Directions
Without skipping anything, print all of the data exactly.

Dataset records:
• • • • • • •
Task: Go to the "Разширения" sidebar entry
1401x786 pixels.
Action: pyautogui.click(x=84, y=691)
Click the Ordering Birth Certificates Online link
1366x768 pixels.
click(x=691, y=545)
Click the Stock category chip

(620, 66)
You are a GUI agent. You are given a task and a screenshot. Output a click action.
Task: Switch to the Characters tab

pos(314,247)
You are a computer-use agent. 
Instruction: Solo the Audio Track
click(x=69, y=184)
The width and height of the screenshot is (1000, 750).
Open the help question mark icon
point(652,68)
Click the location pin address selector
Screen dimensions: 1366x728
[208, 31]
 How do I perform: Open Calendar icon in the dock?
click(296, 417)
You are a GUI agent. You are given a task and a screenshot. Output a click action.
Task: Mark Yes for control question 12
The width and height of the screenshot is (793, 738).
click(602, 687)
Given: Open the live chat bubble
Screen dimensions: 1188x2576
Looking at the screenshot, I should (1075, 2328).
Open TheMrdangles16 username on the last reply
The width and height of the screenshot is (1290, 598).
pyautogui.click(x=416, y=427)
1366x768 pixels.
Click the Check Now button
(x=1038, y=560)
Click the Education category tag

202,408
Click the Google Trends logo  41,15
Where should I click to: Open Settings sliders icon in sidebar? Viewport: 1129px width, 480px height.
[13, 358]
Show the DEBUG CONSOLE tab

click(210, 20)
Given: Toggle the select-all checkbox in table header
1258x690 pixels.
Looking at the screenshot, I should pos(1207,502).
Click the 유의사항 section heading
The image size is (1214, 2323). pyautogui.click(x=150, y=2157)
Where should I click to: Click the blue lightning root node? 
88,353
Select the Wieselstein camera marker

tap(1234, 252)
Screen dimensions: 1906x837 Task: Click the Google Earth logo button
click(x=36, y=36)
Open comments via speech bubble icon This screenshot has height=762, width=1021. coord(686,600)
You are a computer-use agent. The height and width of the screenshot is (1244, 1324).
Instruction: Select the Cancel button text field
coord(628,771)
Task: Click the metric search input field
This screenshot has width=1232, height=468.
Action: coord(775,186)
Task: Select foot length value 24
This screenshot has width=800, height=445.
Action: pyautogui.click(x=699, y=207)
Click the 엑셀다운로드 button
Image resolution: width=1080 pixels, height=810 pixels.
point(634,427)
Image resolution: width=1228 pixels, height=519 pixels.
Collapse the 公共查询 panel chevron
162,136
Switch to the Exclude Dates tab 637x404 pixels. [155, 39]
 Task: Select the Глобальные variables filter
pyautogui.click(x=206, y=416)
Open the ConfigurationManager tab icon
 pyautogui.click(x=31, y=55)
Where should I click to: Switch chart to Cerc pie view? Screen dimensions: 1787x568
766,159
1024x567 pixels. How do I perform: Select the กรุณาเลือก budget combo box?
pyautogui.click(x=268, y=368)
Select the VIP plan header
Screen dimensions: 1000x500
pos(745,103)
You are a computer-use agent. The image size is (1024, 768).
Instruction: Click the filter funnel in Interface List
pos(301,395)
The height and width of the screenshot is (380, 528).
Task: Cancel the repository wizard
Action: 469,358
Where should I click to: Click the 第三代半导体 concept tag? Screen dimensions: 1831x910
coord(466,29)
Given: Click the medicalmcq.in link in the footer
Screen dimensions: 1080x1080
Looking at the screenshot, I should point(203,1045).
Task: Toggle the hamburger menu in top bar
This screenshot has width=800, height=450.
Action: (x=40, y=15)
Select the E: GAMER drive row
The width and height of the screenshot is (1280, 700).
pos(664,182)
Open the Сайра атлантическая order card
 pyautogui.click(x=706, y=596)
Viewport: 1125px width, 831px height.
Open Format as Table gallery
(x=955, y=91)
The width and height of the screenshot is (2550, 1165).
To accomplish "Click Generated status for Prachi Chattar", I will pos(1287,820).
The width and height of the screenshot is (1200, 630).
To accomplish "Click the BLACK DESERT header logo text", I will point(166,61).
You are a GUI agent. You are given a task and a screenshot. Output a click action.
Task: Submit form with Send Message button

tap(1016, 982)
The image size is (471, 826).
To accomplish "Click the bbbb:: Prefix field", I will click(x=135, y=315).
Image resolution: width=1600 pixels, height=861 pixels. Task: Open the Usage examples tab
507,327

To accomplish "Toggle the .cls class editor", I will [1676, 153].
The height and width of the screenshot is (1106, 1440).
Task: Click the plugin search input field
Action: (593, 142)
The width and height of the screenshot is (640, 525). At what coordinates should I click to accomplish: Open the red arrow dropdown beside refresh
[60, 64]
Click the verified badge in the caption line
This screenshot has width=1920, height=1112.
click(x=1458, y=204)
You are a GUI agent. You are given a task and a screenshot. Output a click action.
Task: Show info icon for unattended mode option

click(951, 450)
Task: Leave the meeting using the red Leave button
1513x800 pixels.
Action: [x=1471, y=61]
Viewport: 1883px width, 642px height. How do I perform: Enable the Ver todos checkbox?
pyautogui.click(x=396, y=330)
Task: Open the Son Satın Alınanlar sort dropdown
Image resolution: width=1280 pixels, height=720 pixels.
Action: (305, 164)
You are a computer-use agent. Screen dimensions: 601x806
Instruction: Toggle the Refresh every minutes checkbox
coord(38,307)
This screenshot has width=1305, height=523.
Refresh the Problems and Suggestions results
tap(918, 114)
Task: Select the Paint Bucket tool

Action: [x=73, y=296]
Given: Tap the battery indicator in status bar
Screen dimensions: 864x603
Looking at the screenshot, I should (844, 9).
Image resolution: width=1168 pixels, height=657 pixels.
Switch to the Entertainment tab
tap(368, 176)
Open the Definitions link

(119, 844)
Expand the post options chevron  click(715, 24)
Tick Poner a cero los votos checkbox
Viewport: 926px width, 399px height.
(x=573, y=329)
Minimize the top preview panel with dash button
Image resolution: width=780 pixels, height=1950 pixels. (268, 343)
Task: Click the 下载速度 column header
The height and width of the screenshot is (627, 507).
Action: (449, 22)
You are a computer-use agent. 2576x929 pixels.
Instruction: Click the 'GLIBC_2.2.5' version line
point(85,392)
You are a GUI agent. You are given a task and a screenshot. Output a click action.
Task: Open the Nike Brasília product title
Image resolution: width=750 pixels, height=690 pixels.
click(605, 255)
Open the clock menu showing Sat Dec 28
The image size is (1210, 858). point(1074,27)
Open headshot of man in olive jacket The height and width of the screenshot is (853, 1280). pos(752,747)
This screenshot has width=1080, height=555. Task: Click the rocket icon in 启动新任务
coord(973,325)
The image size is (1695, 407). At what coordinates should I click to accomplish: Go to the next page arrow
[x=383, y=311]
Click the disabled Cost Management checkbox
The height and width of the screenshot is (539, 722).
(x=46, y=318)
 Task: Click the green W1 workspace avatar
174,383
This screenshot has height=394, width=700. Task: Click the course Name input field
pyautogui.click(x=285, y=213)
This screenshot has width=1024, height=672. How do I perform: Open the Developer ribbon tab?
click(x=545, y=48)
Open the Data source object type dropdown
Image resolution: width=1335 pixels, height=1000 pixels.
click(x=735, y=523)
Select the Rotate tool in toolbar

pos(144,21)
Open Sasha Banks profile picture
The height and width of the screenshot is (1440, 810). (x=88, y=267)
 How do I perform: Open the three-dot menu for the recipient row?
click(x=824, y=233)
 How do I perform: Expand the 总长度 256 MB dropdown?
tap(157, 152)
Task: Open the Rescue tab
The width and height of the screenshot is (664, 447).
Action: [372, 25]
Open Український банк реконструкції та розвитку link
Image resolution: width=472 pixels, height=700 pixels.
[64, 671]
• • • • • • •
Written answer
Task: Go to the "Разширения" sidebar entry
1401x786 pixels.
Action: pyautogui.click(x=84, y=691)
Click the Ordering Birth Certificates Online link
1366x768 pixels.
click(x=691, y=545)
Click the Stock category chip

(620, 66)
You are a GUI agent. You are given a task and a screenshot. Output a click action.
Task: Switch to the Characters tab

pos(314,247)
You are a computer-use agent. 
Instruction: Solo the Audio Track
click(x=69, y=184)
The width and height of the screenshot is (1000, 750).
Open the help question mark icon
point(652,68)
Click the location pin address selector
Screen dimensions: 1366x728
[208, 31]
 How do I perform: Open Calendar icon in the dock?
click(296, 417)
You are a GUI agent. You are given a task and a screenshot. Output a click action.
Task: Mark Yes for control question 12
The width and height of the screenshot is (793, 738).
click(602, 687)
Given: Open the live chat bubble
Screen dimensions: 1188x2576
Looking at the screenshot, I should (1075, 2328).
Open TheMrdangles16 username on the last reply
The width and height of the screenshot is (1290, 598).
pyautogui.click(x=416, y=427)
1366x768 pixels.
Click the Check Now button
(x=1038, y=560)
Click the Education category tag

202,408
Click the Google Trends logo  41,15
Where should I click to: Open Settings sliders icon in sidebar? Viewport: 1129px width, 480px height.
[13, 358]
Show the DEBUG CONSOLE tab

click(210, 20)
Given: Toggle the select-all checkbox in table header
1258x690 pixels.
Looking at the screenshot, I should pos(1207,502).
Click the 유의사항 section heading
The image size is (1214, 2323). pyautogui.click(x=150, y=2157)
Where should I click to: Click the blue lightning root node? 
88,353
Select the Wieselstein camera marker

tap(1234, 252)
Screen dimensions: 1906x837 Task: Click the Google Earth logo button
click(x=36, y=36)
Open comments via speech bubble icon This screenshot has height=762, width=1021. coord(686,600)
You are a computer-use agent. The height and width of the screenshot is (1244, 1324).
Instruction: Select the Cancel button text field
coord(628,771)
Task: Click the metric search input field
This screenshot has width=1232, height=468.
Action: coord(775,186)
Task: Select foot length value 24
This screenshot has width=800, height=445.
Action: pyautogui.click(x=699, y=207)
Click the 엑셀다운로드 button
Image resolution: width=1080 pixels, height=810 pixels.
point(634,427)
Image resolution: width=1228 pixels, height=519 pixels.
Collapse the 公共查询 panel chevron
162,136
Switch to the Exclude Dates tab 637x404 pixels. [155, 39]
 Task: Select the Глобальные variables filter
pyautogui.click(x=206, y=416)
Open the ConfigurationManager tab icon
 pyautogui.click(x=31, y=55)
Where should I click to: Switch chart to Cerc pie view? Screen dimensions: 1787x568
766,159
1024x567 pixels. How do I perform: Select the กรุณาเลือก budget combo box?
pyautogui.click(x=268, y=368)
Select the VIP plan header
Screen dimensions: 1000x500
pos(745,103)
You are a computer-use agent. The image size is (1024, 768).
Instruction: Click the filter funnel in Interface List
pos(301,395)
The height and width of the screenshot is (380, 528).
Task: Cancel the repository wizard
Action: 469,358
Where should I click to: Click the 第三代半导体 concept tag? Screen dimensions: 1831x910
coord(466,29)
Given: Click the medicalmcq.in link in the footer
Screen dimensions: 1080x1080
Looking at the screenshot, I should point(203,1045).
Task: Toggle the hamburger menu in top bar
This screenshot has width=800, height=450.
Action: (x=40, y=15)
Select the E: GAMER drive row
The width and height of the screenshot is (1280, 700).
pos(664,182)
Open the Сайра атлантическая order card
 pyautogui.click(x=706, y=596)
Viewport: 1125px width, 831px height.
Open Format as Table gallery
(x=955, y=91)
The width and height of the screenshot is (2550, 1165).
To accomplish "Click Generated status for Prachi Chattar", I will pos(1287,820).
The width and height of the screenshot is (1200, 630).
To accomplish "Click the BLACK DESERT header logo text", I will point(166,61).
You are a GUI agent. You are given a task and a screenshot. Output a click action.
Task: Submit form with Send Message button

tap(1016, 982)
The image size is (471, 826).
To accomplish "Click the bbbb:: Prefix field", I will click(x=135, y=315).
Image resolution: width=1600 pixels, height=861 pixels. Task: Open the Usage examples tab
507,327

To accomplish "Toggle the .cls class editor", I will [1676, 153].
The height and width of the screenshot is (1106, 1440).
Task: Click the plugin search input field
Action: (593, 142)
The width and height of the screenshot is (640, 525). At what coordinates should I click to accomplish: Open the red arrow dropdown beside refresh
[60, 64]
Click the verified badge in the caption line
This screenshot has width=1920, height=1112.
click(x=1458, y=204)
You are a GUI agent. You are given a task and a screenshot. Output a click action.
Task: Show info icon for unattended mode option

click(951, 450)
Task: Leave the meeting using the red Leave button
1513x800 pixels.
Action: [x=1471, y=61]
Viewport: 1883px width, 642px height. How do I perform: Enable the Ver todos checkbox?
pyautogui.click(x=396, y=330)
Task: Open the Son Satın Alınanlar sort dropdown
Image resolution: width=1280 pixels, height=720 pixels.
Action: (305, 164)
You are a computer-use agent. Screen dimensions: 601x806
Instruction: Toggle the Refresh every minutes checkbox
coord(38,307)
This screenshot has width=1305, height=523.
Refresh the Problems and Suggestions results
tap(918, 114)
Task: Select the Paint Bucket tool

Action: [x=73, y=296]
Given: Tap the battery indicator in status bar
Screen dimensions: 864x603
Looking at the screenshot, I should (844, 9).
Image resolution: width=1168 pixels, height=657 pixels.
Switch to the Entertainment tab
tap(368, 176)
Open the Definitions link

(119, 844)
Expand the post options chevron  click(715, 24)
Tick Poner a cero los votos checkbox
Viewport: 926px width, 399px height.
(x=573, y=329)
Minimize the top preview panel with dash button
Image resolution: width=780 pixels, height=1950 pixels. (268, 343)
Task: Click the 下载速度 column header
The height and width of the screenshot is (627, 507).
Action: (449, 22)
You are a computer-use agent. 2576x929 pixels.
Instruction: Click the 'GLIBC_2.2.5' version line
point(85,392)
You are a GUI agent. You are given a task and a screenshot. Output a click action.
Task: Open the Nike Brasília product title
Image resolution: width=750 pixels, height=690 pixels.
click(605, 255)
Open the clock menu showing Sat Dec 28
The image size is (1210, 858). point(1074,27)
Open headshot of man in olive jacket The height and width of the screenshot is (853, 1280). pos(752,747)
This screenshot has width=1080, height=555. Task: Click the rocket icon in 启动新任务
coord(973,325)
The image size is (1695, 407). At what coordinates should I click to accomplish: Go to the next page arrow
[x=383, y=311]
Click the disabled Cost Management checkbox
The height and width of the screenshot is (539, 722).
(x=46, y=318)
 Task: Click the green W1 workspace avatar
174,383
This screenshot has height=394, width=700. Task: Click the course Name input field
pyautogui.click(x=285, y=213)
This screenshot has width=1024, height=672. How do I perform: Open the Developer ribbon tab?
click(x=545, y=48)
Open the Data source object type dropdown
Image resolution: width=1335 pixels, height=1000 pixels.
click(x=735, y=523)
Select the Rotate tool in toolbar

pos(144,21)
Open Sasha Banks profile picture
The height and width of the screenshot is (1440, 810). (x=88, y=267)
 How do I perform: Open the three-dot menu for the recipient row?
click(x=824, y=233)
 How do I perform: Expand the 总长度 256 MB dropdown?
tap(157, 152)
Task: Open the Rescue tab
The width and height of the screenshot is (664, 447).
Action: [372, 25]
Open Український банк реконструкції та розвитку link
Image resolution: width=472 pixels, height=700 pixels.
[64, 671]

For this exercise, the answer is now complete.